Compartir

Si duermes mal por las noches, te altera cualquier mínimo ruido, tienes dolores de cabeza al llegar a casa o has notado que fumas, comes o bebes más de lo normal, es que te has convertido en una persona estresada. Esto supone una respuesta de nuestro organismo a los cambios y depende mucho de cada persona, es algo individual. Aun así, existen una serie de pautas y consejos a seguir para reducir el estrés.

Tendrás que establecer una serie de rutinas que te ayudarán a calmar la ansiedad. La primera y estrictamente necesaria es dormir bien. Es totalmente necesario para nuestro organismo descansar durante ocho horas al día, evitando las interrupciones y haciéndolo en un buen y cómodo colchón.

La siguiente pauta a seguir es la de hacer ejercicio. Todos los días debes ejercitar tu cuerpo aunque sea en períodos cortos de tiempo. Por ejemplo, con 15 minutos de carrera continua al día bastaría para empezar a notar la reducción del estrés. Es recomendable que optes por hacer deporte al aire libre, ya que te servirá para despejarte, y en el caso de que seas muy competitivo, mejor que no practiques deportes de equipo y así evitar la ansiedad de ganar.

Otro punto fundamental para conseguir reducir el estrés es cuidar lo que comes. Hay alimentos concretos cuyos componentes nos ayudan a conseguirlo. Por ejemplo, debes tomar comidas ricas en zinc, plátanos (por el potasio), arándanos (magnesio) o pescado azul (Omega 3). También la leche es una buena opción por las mañanas, ya que facilita la producción de serotonina. En general, puedes llevar una dieta mediterránea en la que las frutas y las verduras estén muy presentes y el azúcar no.

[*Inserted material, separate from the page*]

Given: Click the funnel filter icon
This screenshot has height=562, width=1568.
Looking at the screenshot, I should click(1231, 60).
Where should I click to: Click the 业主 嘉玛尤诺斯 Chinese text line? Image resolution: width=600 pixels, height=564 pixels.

Aunque parezca una tontería, debes olvidar las preocupaciones innecesarias y no llevarte los problemas a casa si tienes conflictos en el trabajo. Por último, si quieres reducir el estrés es bueno que aprendas a relajarte, por lo que te recomendamos algunas técnicas:
Escuchar música: oír el disco de tu cantante favorito o sonidos especialmente relajantes como el movimiento del mar, la caída del agua de las cascadas o los ruidos propios de los animales de algún bosque, te pueden ayudar en el alivio de tensión.
Desahogarte con tus amigos o escribiendo: es muy importante que le cuentes a tu familia y amigos cómo te encuentras y compartas tus problemas para que parezcan menores. También puedes intentar hacer un diario sobre tus sentimientos y sensaciones.
-Practicar la meditación: encuentra un lugar tranquilo, aclara tu mente y concéntrate en tu respiración durante 15 y 20 minutos. Y, por supuesto, intenta hacerlo diariamente.
-Hacer yoga: esta disciplina ayuda mucho a reducir la tensión.
-Date un masaje relajante: siempre viene bien, ya que es una de las terapias más agradables y efectivas para reducir el estrés. Si no puedes ir a un centro profesional, puedes pedir a tu pareja o amigos que te ayuden.